Istruzioni da seguire —
Per favore, converti in un elenco numerato le righe dalla riga con "Identify the location" fino alla fine dei dati, estremi inclusi, omettendo le righe vuote. Nella risposta non includere le immagini.

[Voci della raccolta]
* * * * * * *
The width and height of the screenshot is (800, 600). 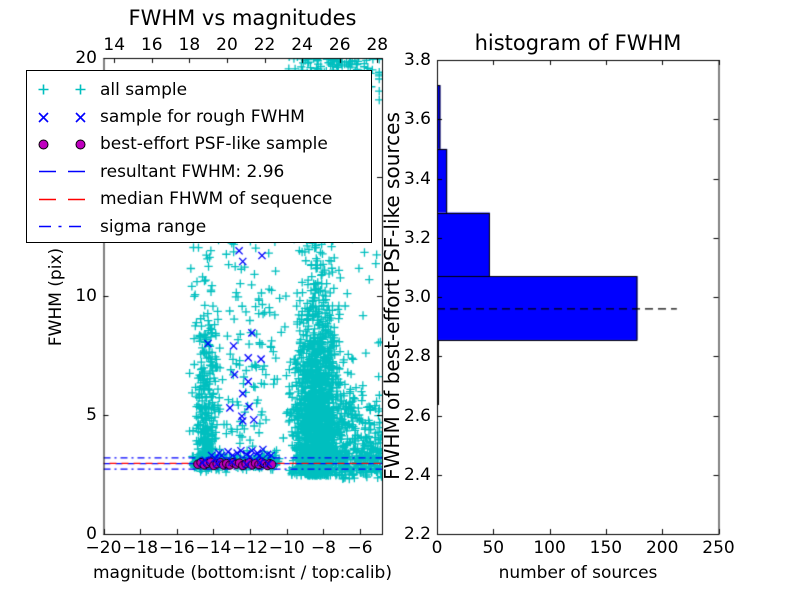 What do you see at coordinates (144, 90) in the screenshot?
I see `legend-label: all sample` at bounding box center [144, 90].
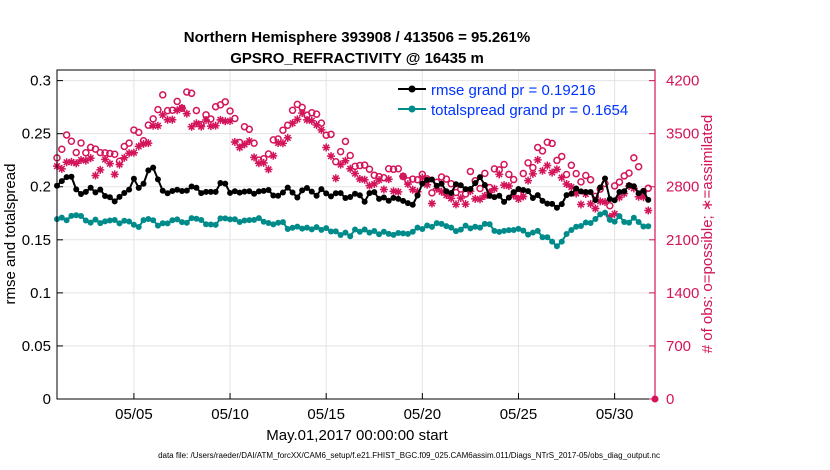  What do you see at coordinates (682, 188) in the screenshot?
I see `y-tick-label-right: 2800` at bounding box center [682, 188].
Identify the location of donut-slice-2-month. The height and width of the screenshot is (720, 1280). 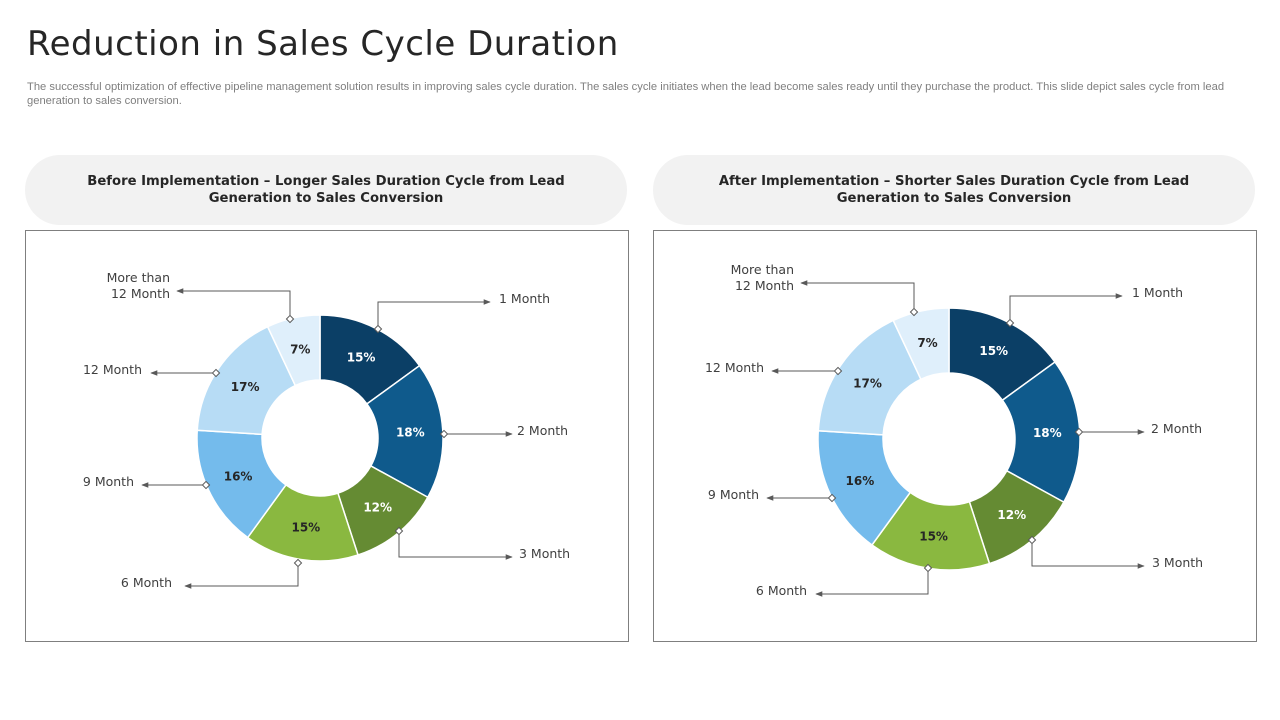
(404, 432).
* * * * * * *
Spazio risposta —
1. Identify the location of donut-slice-2-month. The height and width of the screenshot is (720, 1280). 
2. (404, 432).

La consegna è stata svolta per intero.